As Civil Beat reported a year ago, in one typical case, it took several weeks for two Kauai parents to determine how their infant daughter was getting exposed to lead. Their house had been built in 2005 so they knew old paint wasn’t the issue. They eventually found that an enameled jar from a garage sale had tainted Q-tips with lead dust — the same Q-tips they had used to administer an oral medication.

The pandemic has also made home investigations more difficult and delayed efforts to remove lead from homes on neighbor islands due to inter-island travel restrictions. The lead prevention program has been able to increase home visits on Oahu, though.

Oahu staff have consulted with neighbor island families by video to try and help them identify the source of lead in their homes.

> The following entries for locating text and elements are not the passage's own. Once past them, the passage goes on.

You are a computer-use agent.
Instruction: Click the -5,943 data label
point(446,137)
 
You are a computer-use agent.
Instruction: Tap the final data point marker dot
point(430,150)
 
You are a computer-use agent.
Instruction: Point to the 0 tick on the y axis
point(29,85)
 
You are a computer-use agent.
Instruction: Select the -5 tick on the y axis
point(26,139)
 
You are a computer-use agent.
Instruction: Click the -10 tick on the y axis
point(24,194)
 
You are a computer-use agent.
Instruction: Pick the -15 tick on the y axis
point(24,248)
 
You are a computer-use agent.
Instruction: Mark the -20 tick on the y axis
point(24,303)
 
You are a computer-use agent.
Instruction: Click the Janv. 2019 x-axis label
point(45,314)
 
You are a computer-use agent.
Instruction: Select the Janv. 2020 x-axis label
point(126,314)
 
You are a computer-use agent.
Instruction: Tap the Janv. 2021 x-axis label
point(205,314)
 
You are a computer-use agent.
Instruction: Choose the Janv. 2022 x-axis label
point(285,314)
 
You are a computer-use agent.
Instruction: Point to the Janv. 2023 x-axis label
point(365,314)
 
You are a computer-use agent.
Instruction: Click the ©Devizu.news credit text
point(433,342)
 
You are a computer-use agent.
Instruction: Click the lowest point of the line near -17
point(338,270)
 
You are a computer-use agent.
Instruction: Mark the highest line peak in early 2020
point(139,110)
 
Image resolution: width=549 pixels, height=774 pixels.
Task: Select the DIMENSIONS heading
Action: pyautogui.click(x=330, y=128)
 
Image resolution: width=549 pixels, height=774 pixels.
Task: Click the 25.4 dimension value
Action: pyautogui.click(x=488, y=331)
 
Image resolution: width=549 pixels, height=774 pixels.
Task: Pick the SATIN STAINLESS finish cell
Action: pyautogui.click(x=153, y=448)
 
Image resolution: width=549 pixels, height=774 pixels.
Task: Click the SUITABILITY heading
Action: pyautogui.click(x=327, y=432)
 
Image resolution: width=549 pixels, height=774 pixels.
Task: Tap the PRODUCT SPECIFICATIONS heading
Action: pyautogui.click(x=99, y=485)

“There are certainly cases on some of the neighboring islands where we’d like to do residential investigations but haven’t been able to, so we’ve been compensating for that with public health nurses already on the islands and virtual investigations,” Felton said. “It’s not ideal but it’s still working pretty well so far.”

Testing rates appear to be rebounding, but Felton suspects socially and economically vulnerable populations have likely been impacted the most.

On the mainland, lead exposure can be predicted in neighborhoods that have old infrastructure, lead-based paint or aging plumbing. In Hawaii, it’s not as simple, said Kelly Hoffman, an epidemiology specialist for the lead prevention program.

Hawaii’s current system for predicting exposure uses geographical targets and clinical questionnaires that may not catch some cases. In fact, prioritizing geographic areas in Hawaii might be ineffective, which is what Hoffman and fellow researchers hope to analyze.

“On the mainland, where exposure is generally lead-based paint or water, and housing, you can find areas of high risk based on location,” she said. “But in Hawaii, we have a range of other sources as well … Our risk system is relatively similar to what other states have done, but we’re not entirely positive if that’s the best for our state. If we do find with this analysis that blood lead levels aren’t necessarily correlated by location, that really speaks to the need for universal testing in Hawaii.”

Only more testing will reveal the true extent of the problem, Zysman said.

“We know no amount of lead is acceptable,” she said. “That’s a lesson learned from places like Flint and Baltimore. We don’t want to be in that situation.”